The Pragmatic Programmer: From Journeyman to Master
- ISBN13: 9780201616224
- Condition: NEW
- Notes: Brand New from Publisher. No Remainder Mark.
Product Description
If I’m putting together a project, it’s the authors of this book that I want. . . . And failing that I’d settle for people who’ve read their book.” — Ward Cunningham Straight from the programming trenches, The Pragmatic Programmer cuts through the increasing specialization and technicalities of modern software development to examine the core process–taking a requirement and producing working, maintainable code that delights its users. It covers topics rang… More >>
The Pragmatic Programmer: From Journeyman to Master







The foreword gives the entire meaning of the book away, “Software is a craft that is best performed by a practitioner [artist]“. As a rational human being, I wouldn’t want a craftsman or an artist building my car or the plane my family flies on to Disney Land. And what about the artist lovingly crafting the software that controls the car/plane?

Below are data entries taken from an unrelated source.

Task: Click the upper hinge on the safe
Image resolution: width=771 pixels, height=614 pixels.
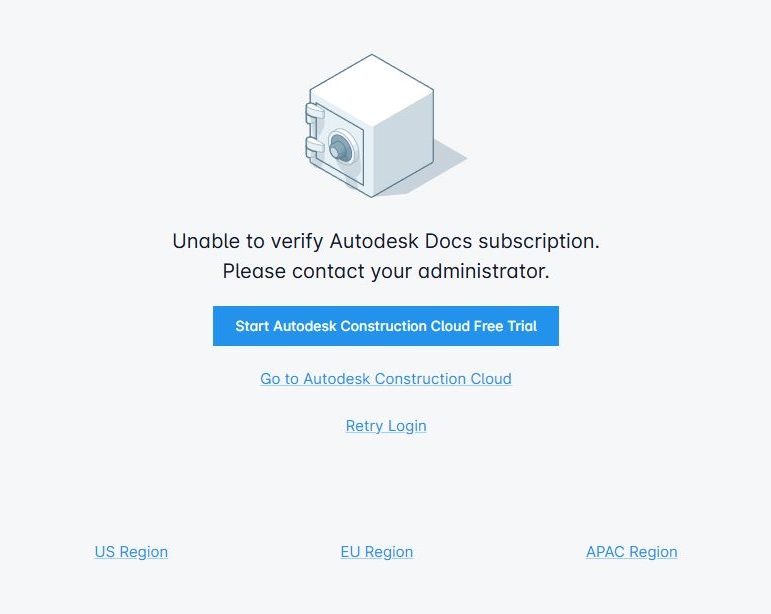Action: [x=315, y=114]
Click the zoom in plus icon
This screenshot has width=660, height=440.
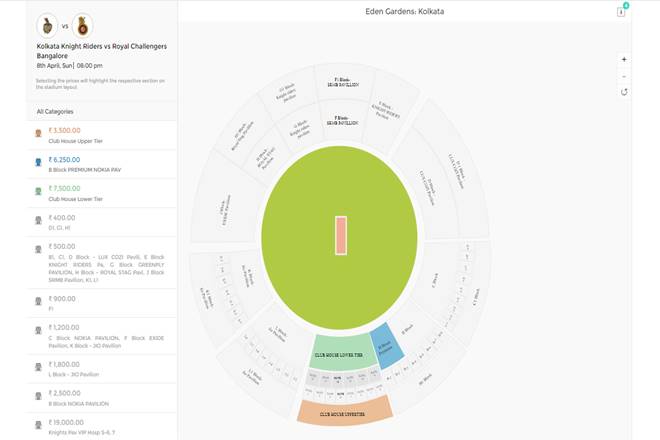click(624, 59)
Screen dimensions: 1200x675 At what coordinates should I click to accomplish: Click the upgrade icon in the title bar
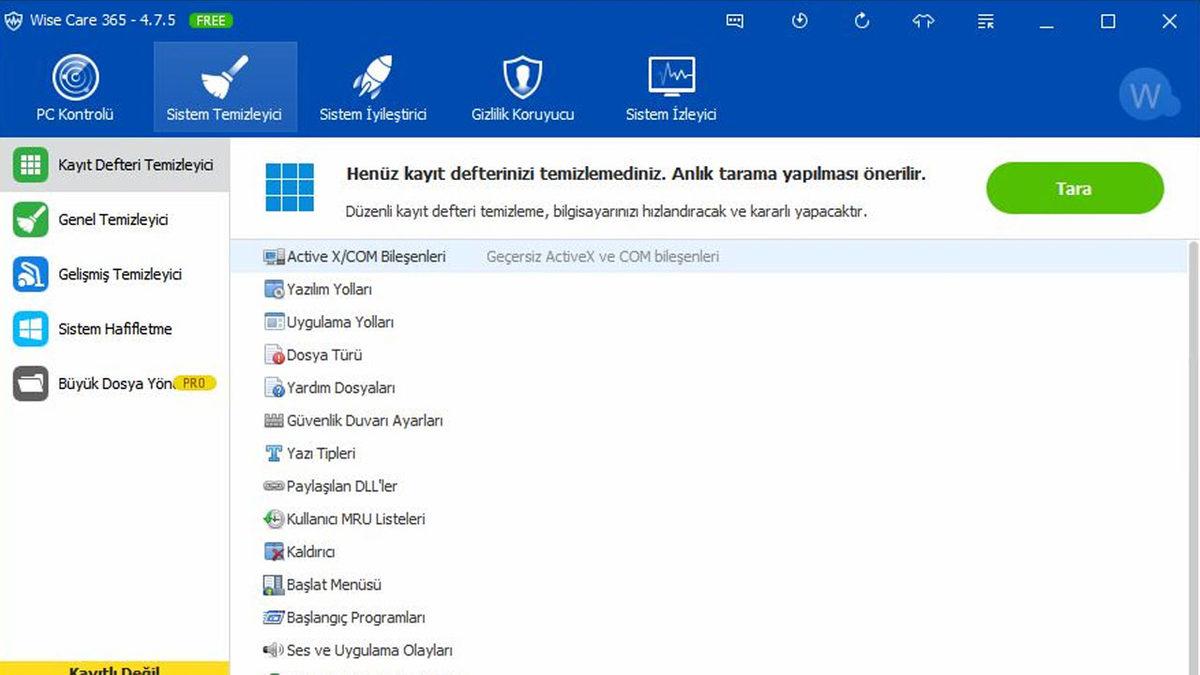923,20
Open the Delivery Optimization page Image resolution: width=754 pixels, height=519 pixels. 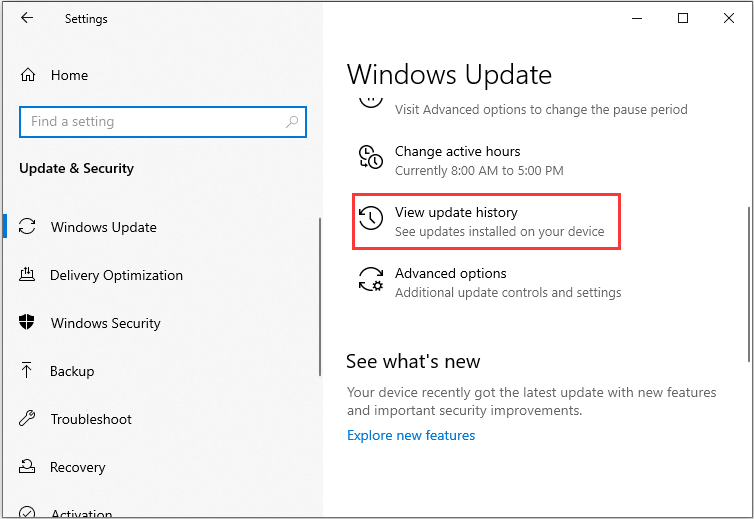[116, 275]
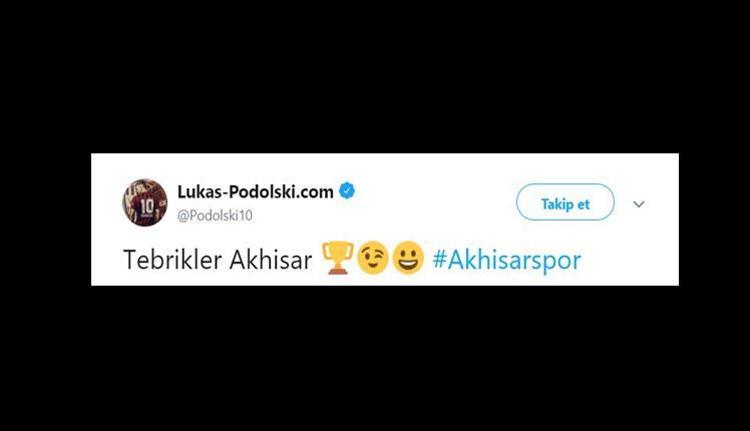
Task: Click black background above the tweet card
Action: tap(375, 77)
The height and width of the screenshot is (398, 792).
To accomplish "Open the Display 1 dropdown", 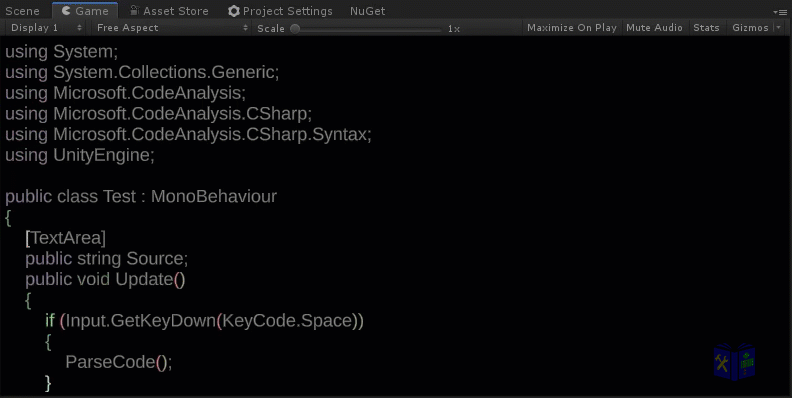I will pyautogui.click(x=45, y=28).
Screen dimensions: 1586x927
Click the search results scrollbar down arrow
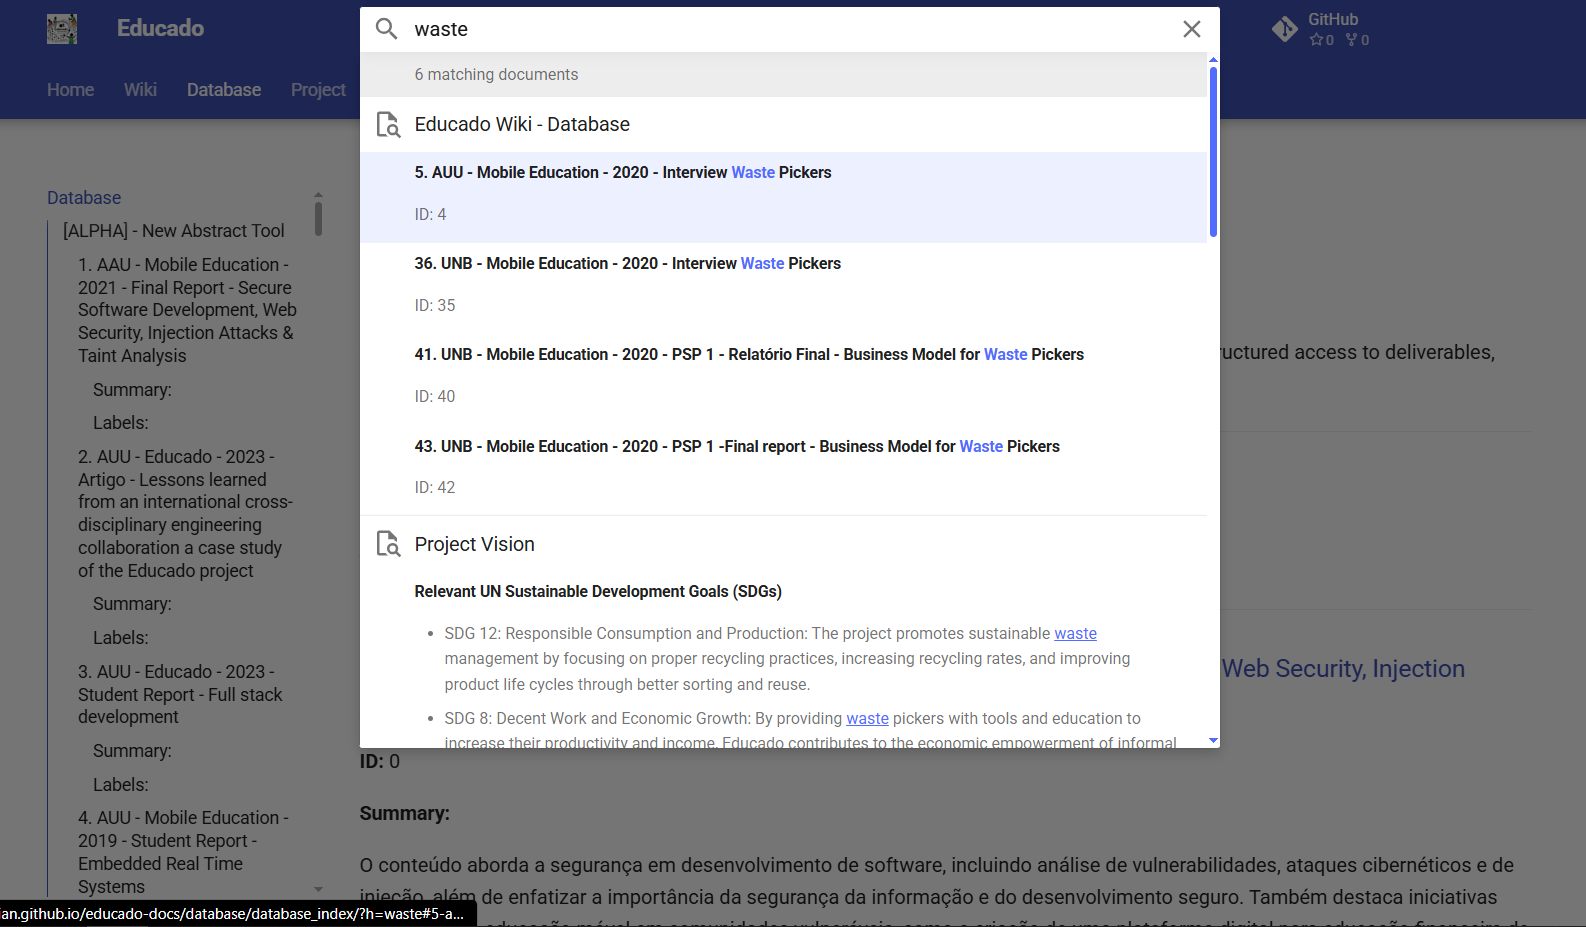point(1213,741)
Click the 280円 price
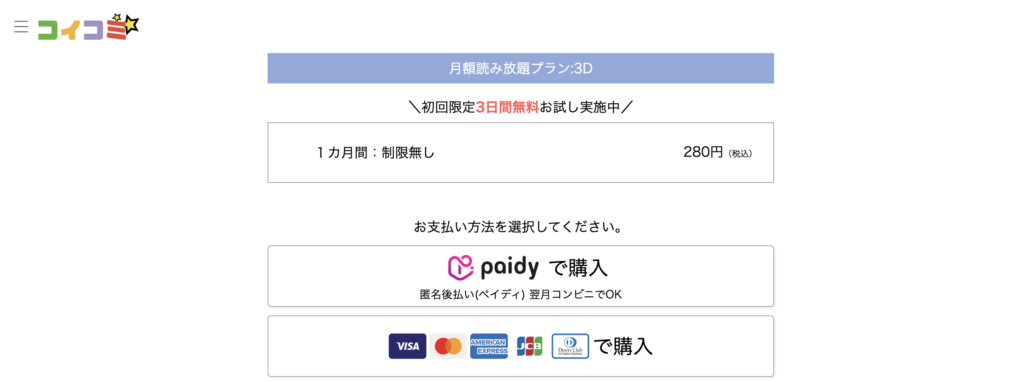This screenshot has height=382, width=1024. tap(703, 152)
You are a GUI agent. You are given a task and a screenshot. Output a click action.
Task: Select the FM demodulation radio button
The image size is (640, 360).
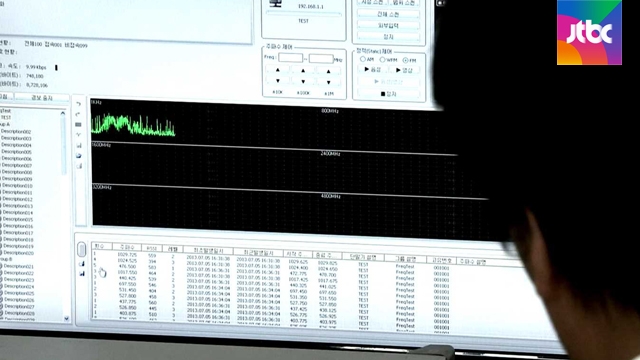click(x=405, y=60)
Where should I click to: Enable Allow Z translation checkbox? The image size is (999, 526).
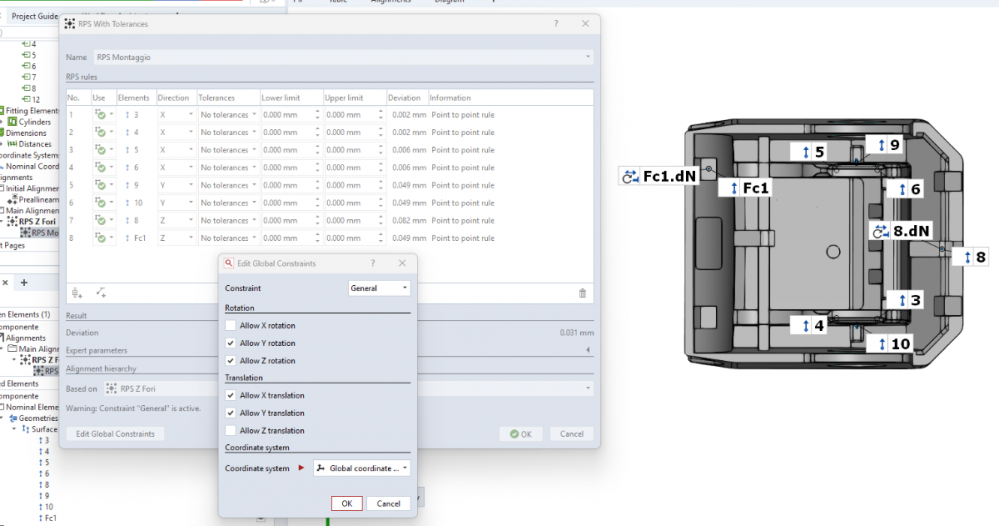tap(232, 431)
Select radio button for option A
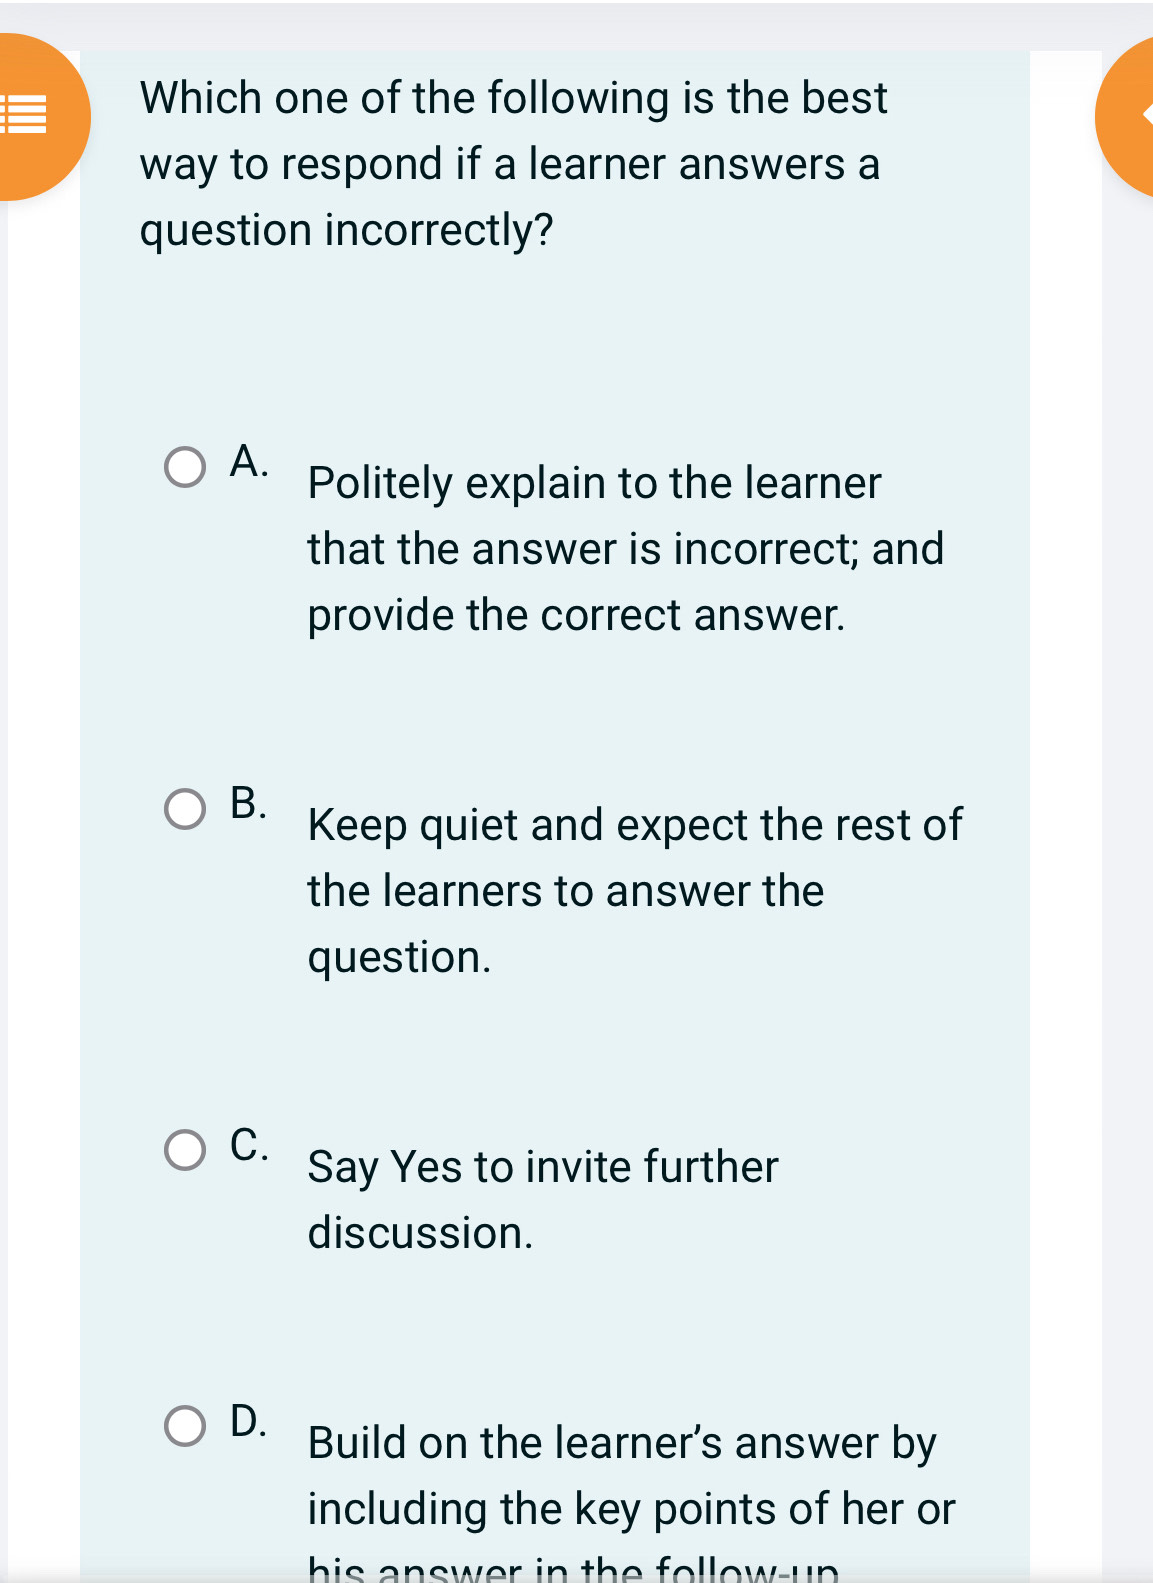 186,465
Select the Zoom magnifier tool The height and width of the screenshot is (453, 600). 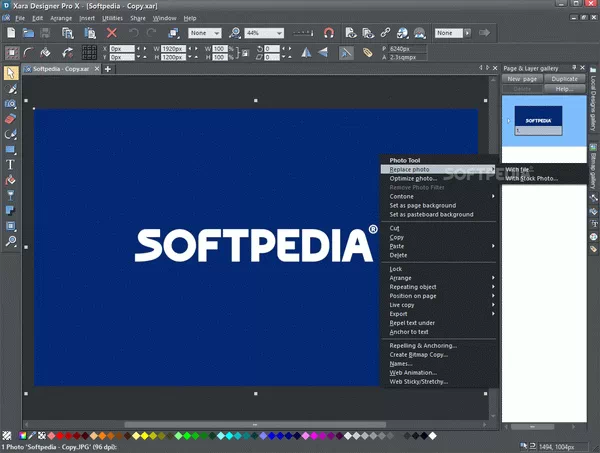point(11,241)
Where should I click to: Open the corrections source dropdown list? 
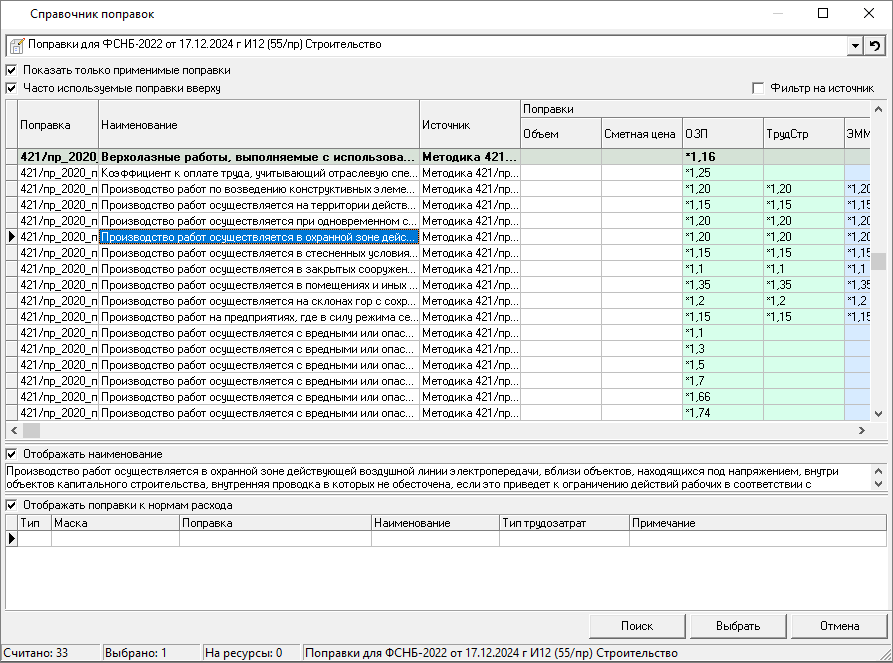[854, 46]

Essentially, the book is a collection of “lessons learned” from the authors’ perspective. If you’re a software hobbyist, this book might be a excellent read. But, if you dare call yourself a software engineer, woe betide you…
Rating: 1 / 5
I was plotting to buy this book. But before buying, I checked it out on Google Books. This one is certainly not for the programmers but for the people who claim to be programmer. If you are a programmer, you don’t do finger pointing when you or someone else discovers a bug in your program. You just get down to work with debugger. And in fact you learn a lot while debugging. So if you are a serious programmer (not just by some designation at your work), you don’t need it.
Rating: 2 / 5
This book includes a lot of obvious advice (like keep your designs simple — the KISS principle), and is lacking in any profound insights about how to make it so. The material on Design by Contract elevates a marginally useful thought to a major breakthrough, which it is not. One wonders whether the authors have much field experience writing large systems.
Rating: 1 / 5
The very first tip of this book is worth reading “tip 1: care about your craft”. From there it goes down hill, never really focusing on anything in particular, it tries to be a general guide to excellent programming practice, but also teeters dangerously on the edge of a self-help guide. “tip 5: be a catalyst for change”, “tip 10: its both what you say and how you say it”.The carpenter analogy is so ancient and tired. Technology and software development are based on scientific research at the university level, and a lot of really smart people outside academia. If you want to be fantastic, read what they have to say, (and not 2 dweebs who tell you to reckon about your editor as a plane or saw)There is something disturbing about this book thats hard to pin down. If you’re a serious developer you might know the type of programmer this book appeals to. Its usually the sweaty perl programmer with a flannel shirt on in your shop with a lot of philosophies about development. They write 8 lines of impossible-to-maintain hieroglyphic and call it an application. If you’re a serious developer working in a current platform like J2EE, don’t get this book…its harmful, coming up with pointless new terms like “orthogonality” which just add more junk terms to the programming community. They also recommend you learn a new language every year, as if it weren’t hard enough to keep up with one enterprise level platform. This book has a very dated quality in that respect. It does get to some current development issues like refactoring, but glosses over them completely. If youre new to programming maybe its a excellent thought to give it a try. There are a few points that make sense, but if you’re not completely hopeless you should eventually learn them on your own.
Rating: 2 / 5
Overall, I loved this book. It delivered a thoughtful perspective on software development. I especially appreciated the absence of a quasi-religious methodology as well as their apparent orientation towards Unix.Why only four stars? I never really had any AHAs as I read the book. In other words, the authors make excellent points, but they’re somewhat banal.
Rating: 4 / 5
Cool! That’s a clever way of looikng at it!
A bit surprised it seems to simple and yet ufsuel.